Target pointing data:

=-=-=-=-=

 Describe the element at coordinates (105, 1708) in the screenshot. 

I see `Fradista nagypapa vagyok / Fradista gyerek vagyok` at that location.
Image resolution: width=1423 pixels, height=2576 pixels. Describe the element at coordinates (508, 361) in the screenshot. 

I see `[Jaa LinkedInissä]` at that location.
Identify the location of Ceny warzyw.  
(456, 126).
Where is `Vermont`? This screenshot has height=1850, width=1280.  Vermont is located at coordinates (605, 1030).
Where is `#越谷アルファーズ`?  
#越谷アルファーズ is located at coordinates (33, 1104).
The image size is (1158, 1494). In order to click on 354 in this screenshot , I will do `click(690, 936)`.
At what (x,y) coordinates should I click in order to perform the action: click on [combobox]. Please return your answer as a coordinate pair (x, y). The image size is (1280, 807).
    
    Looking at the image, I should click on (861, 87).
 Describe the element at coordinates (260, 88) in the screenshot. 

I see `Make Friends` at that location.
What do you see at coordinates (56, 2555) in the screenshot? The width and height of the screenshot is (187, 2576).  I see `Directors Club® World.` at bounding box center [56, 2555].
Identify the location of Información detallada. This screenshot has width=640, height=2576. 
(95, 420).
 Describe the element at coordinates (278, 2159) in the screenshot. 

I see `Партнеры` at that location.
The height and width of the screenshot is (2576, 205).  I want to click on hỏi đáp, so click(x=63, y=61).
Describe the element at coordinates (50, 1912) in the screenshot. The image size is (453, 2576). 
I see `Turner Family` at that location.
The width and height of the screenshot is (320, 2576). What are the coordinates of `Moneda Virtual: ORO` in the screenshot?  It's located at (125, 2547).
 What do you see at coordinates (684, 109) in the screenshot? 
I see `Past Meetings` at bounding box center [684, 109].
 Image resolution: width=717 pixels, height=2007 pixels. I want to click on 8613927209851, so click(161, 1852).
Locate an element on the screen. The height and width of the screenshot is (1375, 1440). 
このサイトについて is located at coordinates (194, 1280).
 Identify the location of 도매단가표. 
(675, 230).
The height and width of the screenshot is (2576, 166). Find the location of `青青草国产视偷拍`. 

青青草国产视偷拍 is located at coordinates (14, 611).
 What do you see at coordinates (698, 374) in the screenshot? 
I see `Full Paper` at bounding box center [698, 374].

=-=-=-=-=

Render every line of the material above as a Markdown table with two columns, Row and Line. Number each row and leave out blank lines.

| EXERCISE RESPONSE |
| Row | Line |
|---|---|
| 1 |  Describe the element at coordinates (105, 1708) in the screenshot.  |
| 2 | I see `Fradista nagypapa vagyok / Fradista gyerek vagyok` at that location. |
| 3 | Image resolution: width=1423 pixels, height=2576 pixels. Describe the element at coordinates (508, 361) in the screenshot.  |
| 4 | I see `[Jaa LinkedInissä]` at that location. |
| 5 | Identify the location of Ceny warzyw.   |
| 6 | (456, 126). |
| 7 | Where is `Vermont`? This screenshot has height=1850, width=1280.  Vermont is located at coordinates (605, 1030). |
| 8 | Where is `#越谷アルファーズ`?   |
| 9 | #越谷アルファーズ is located at coordinates (33, 1104). |
| 10 | The image size is (1158, 1494). In order to click on 354 in this screenshot , I will do `click(690, 936)`. |
| 11 | At what (x,y) coordinates should I click in order to perform the action: click on [combobox]. Please return your answer as a coordinate pair (x, y). The image size is (1280, 807). |
| 12 |     Looking at the image, I should click on (861, 87). |
| 13 |  Describe the element at coordinates (260, 88) in the screenshot.  |
| 14 | I see `Make Friends` at that location. |
| 15 | What do you see at coordinates (56, 2555) in the screenshot? The width and height of the screenshot is (187, 2576).  I see `Directors Club® World.` at bounding box center [56, 2555]. |
| 16 | Identify the location of Información detallada. This screenshot has width=640, height=2576.  |
| 17 | (95, 420). |
| 18 |  Describe the element at coordinates (278, 2159) in the screenshot.  |
| 19 | I see `Партнеры` at that location. |
| 20 | The height and width of the screenshot is (2576, 205).  I want to click on hỏi đáp, so click(x=63, y=61). |
| 21 | Describe the element at coordinates (50, 1912) in the screenshot. The image size is (453, 2576).  |
| 22 | I see `Turner Family` at that location. |
| 23 | The width and height of the screenshot is (320, 2576). What are the coordinates of `Moneda Virtual: ORO` in the screenshot?  It's located at (125, 2547). |
| 24 |  What do you see at coordinates (684, 109) in the screenshot?  |
| 25 | I see `Past Meetings` at bounding box center [684, 109]. |
| 26 |  Image resolution: width=717 pixels, height=2007 pixels. I want to click on 8613927209851, so click(161, 1852). |
| 27 | Locate an element on the screen. The height and width of the screenshot is (1375, 1440).  |
| 28 | このサイトについて is located at coordinates (194, 1280). |
| 29 |  Identify the location of 도매단가표.  |
| 30 | (675, 230). |
| 31 | The height and width of the screenshot is (2576, 166). Find the location of `青青草国产视偷拍`.  |
| 32 | 青青草国产视偷拍 is located at coordinates (14, 611). |
| 33 |  What do you see at coordinates (698, 374) in the screenshot?  |
| 34 | I see `Full Paper` at bounding box center [698, 374]. |